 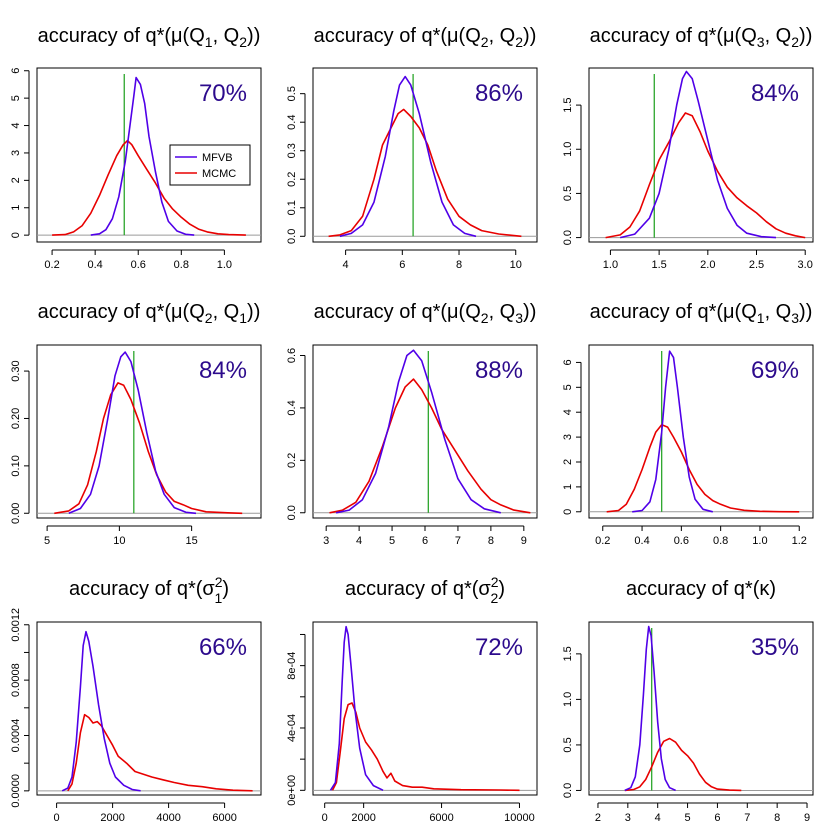 I want to click on legend: MFVB MCMC, so click(x=210, y=165).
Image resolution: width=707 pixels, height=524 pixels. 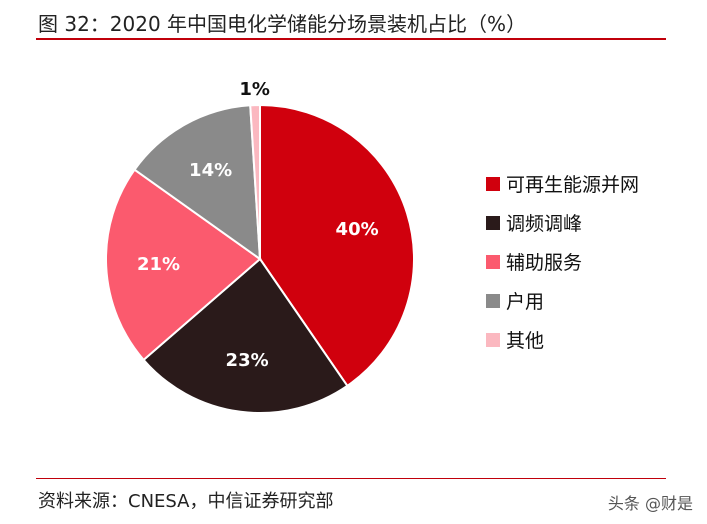 What do you see at coordinates (158, 264) in the screenshot?
I see `slice-data-label: 21%` at bounding box center [158, 264].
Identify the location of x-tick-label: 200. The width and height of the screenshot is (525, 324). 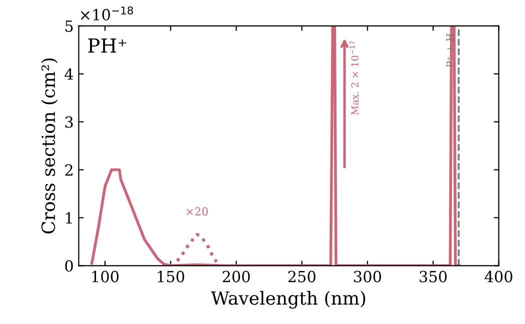
(236, 276).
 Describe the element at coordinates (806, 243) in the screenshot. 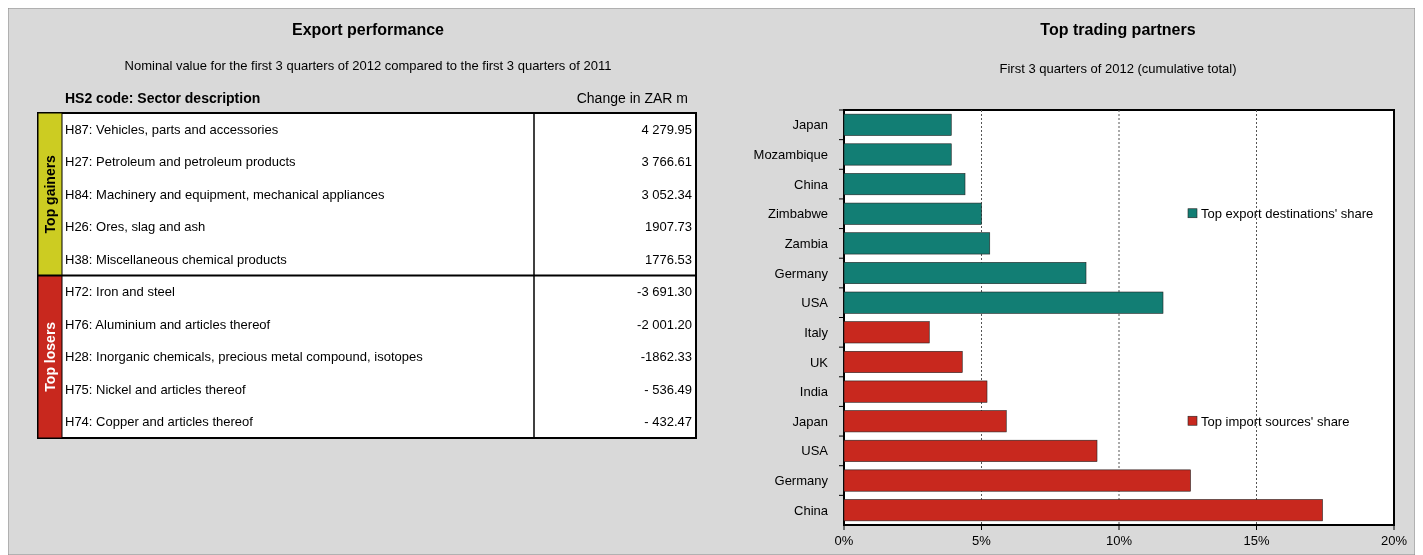

I see `y-tick-label: Zambia` at that location.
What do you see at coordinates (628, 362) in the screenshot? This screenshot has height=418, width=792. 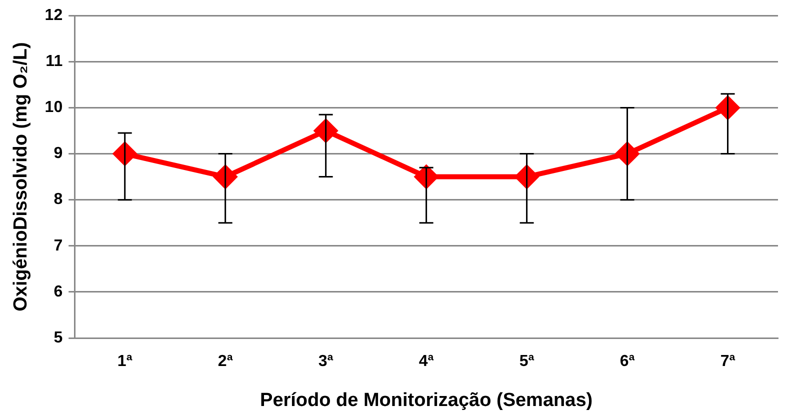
################
§ **Exercise aim**: Reproduce the listing from the line containing "Describe the element" up to and including its last line, leaving the pictures out.

§ **Finished exercise**:
 Describe the element at coordinates (806, 243) in the screenshot. 

I see `y-tick-label: Zambia` at that location.
What do you see at coordinates (628, 362) in the screenshot? This screenshot has height=418, width=792. 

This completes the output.